INSTRUCTIONS FOR THE TASK - From the entries, copy every line that carries the string "agent".

DATA LISTING -

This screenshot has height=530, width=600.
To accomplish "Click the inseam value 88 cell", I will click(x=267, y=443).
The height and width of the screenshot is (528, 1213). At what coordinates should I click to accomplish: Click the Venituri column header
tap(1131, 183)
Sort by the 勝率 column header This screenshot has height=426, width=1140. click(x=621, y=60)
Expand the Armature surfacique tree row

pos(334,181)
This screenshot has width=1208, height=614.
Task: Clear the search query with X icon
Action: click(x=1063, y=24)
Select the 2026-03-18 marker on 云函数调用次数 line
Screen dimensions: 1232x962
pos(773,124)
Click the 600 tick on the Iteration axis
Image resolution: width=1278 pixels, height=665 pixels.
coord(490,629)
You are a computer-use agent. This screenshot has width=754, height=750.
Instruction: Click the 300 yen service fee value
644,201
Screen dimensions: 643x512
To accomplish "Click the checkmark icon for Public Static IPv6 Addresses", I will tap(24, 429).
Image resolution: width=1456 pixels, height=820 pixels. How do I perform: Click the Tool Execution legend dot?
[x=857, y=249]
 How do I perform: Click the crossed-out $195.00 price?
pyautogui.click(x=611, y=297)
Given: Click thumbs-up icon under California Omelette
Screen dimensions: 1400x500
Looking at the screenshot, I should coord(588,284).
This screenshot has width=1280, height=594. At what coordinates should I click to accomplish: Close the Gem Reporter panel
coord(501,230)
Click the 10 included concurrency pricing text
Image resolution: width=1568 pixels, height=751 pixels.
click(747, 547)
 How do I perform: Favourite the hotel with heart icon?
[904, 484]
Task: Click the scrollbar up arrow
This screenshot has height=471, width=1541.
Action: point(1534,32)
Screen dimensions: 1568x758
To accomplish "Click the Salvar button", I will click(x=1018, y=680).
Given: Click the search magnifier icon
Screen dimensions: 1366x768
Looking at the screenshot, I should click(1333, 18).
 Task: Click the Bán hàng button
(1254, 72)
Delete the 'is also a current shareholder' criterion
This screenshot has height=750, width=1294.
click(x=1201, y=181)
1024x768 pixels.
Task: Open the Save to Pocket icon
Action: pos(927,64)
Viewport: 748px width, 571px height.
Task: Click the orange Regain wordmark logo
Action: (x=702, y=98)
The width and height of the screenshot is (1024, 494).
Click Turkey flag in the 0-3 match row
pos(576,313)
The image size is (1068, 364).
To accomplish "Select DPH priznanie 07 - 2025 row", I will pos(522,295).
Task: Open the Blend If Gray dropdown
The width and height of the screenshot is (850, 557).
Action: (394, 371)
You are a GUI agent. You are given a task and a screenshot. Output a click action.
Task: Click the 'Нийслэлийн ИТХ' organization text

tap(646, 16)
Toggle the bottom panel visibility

WRITTEN RESPONSE -
You are a computer-use agent. This screenshot has width=754, height=750.
You are a GUI agent. You are given a task and a screenshot. Output a click action.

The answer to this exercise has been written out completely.